Matt Schumer, An AI founder and early adopter of Otherside AI/HyperWrite described his initial reaction as “disappointment”, noting that VO 3.1 is “significantly worse than Sora 2” and also “significantly more expensive”.
However, he acknowledged that Google’s tooling – like support for context and visual extensions – is a bright spot in the release.
travis davidsa 3D digital artist and AI content creator, echoed the same sentiment.

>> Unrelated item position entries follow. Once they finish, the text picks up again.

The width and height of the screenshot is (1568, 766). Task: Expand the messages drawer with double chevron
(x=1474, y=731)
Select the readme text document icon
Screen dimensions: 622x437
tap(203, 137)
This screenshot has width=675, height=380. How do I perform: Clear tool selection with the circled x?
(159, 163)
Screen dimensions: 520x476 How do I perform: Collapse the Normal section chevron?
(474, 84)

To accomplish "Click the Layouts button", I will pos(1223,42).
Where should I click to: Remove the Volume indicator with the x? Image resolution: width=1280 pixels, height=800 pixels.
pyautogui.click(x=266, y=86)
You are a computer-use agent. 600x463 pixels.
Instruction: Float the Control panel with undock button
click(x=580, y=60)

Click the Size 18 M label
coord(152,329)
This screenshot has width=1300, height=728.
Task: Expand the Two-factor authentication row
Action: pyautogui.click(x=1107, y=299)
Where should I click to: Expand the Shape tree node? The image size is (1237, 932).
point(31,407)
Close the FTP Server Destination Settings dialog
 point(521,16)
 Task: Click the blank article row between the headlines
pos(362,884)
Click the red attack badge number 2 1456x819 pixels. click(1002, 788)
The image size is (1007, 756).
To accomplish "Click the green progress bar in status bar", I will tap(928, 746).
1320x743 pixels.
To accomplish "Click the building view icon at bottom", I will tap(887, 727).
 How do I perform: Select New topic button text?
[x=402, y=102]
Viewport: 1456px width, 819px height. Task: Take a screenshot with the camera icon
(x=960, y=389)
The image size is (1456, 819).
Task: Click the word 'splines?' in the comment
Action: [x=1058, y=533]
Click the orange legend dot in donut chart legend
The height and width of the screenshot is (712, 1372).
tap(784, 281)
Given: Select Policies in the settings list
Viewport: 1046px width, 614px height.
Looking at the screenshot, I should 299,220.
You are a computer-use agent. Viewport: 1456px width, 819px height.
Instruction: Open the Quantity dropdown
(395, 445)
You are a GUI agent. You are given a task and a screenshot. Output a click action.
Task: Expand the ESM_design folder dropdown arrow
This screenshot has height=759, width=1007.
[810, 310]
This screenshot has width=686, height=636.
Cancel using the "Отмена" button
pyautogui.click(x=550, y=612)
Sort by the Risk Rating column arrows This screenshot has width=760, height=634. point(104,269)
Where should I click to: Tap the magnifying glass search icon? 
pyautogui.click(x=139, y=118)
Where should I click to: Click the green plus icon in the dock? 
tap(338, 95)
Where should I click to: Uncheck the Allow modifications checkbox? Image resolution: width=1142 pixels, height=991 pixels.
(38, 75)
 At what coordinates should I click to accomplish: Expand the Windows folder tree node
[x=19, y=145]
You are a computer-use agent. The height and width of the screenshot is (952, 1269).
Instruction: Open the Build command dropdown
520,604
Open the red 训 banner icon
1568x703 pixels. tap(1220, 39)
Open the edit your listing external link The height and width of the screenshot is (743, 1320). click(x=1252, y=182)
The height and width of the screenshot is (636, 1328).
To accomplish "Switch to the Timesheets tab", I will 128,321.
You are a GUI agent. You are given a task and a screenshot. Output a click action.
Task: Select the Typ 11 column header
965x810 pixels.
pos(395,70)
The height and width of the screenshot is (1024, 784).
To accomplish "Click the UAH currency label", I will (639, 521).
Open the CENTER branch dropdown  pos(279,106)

While he noted improvements in audio quality, particularly in sound effects and dialogue, he raised concerns about the limitations present in the system.
These include the lack of custom voice support, the inability to directly select the generated voices, and a continued limit on 8-second generations – despite some public claims about longer outputs.
Davids also pointed out that character stability in changing camera angles still requires careful prompting, while other models like Sora 2 handle this more automatically. He questioned the absence of 1080p resolution for users at paid tiers such as Flow Pro and expressed doubt over feature parity.
On a more positive end, @kimonismus, An AI newsletter writer said that “Veo 3.1 is amazing,” though still concluded that OpenAI’s latest model remains better overall.
Collectively, these early impressions suggest that while Veo 3.1 offers meaningful tooling enhancements and new creative control features, expectations have changed as competitors raise the bar on both quality and usability.
Adoption and scale
Since launching Flow five months ago, Google says it’s finished 275 million videos Designed in various Veo models.
The pace of adoption suggests significant interest not only from individuals but also from developers and businesses experimenting with automated content creation.
Thomas Ilzik, director of product management at Google Labs, highlighted that the release of Veo 3.1 brings the abilities of human filmmakers closer to planning and shooting. These include visual composition, continuity across shots, and coordinated audio – all areas that enterprises are increasingly looking to automate or streamline.
Security and responsible AI use
Videos created with Veo 3.1 watermarked using Google synthID Technology, which embeds an imperceptible identifier to indicate that content is AI-generated.
Google applies security filters and moderation to its APIs to help reduce privacy and copyright risks. The generated content is stored temporarily and deleted after two days until downloaded.
For developers and enterprises, these features provide assurance about provenance and compliance – critical in regulated or brand-sensitive industries.
Where Veo 3.1 stands out among the crowded AI video model space
Veo 3.1 isn’t just an iteration of previous models – it represents a deeper integration of multimodal input, storytelling controls, and enterprise-level tooling. While creative professionals may find immediate benefits in improving workflow and edit fidelity, businesses looking for automation in training, advertising or virtual experiences may find even more value in the model’s structure and API support.
Early user feedback highlights that while VO 3.1 offers valuable tooling, expectations around realism, voice control and generation length are rapidly evolving. As Google expands reach through Vertex AI and continues to refine VO, its competitive position in enterprise video generation will depend on how quickly these user problems are addressed.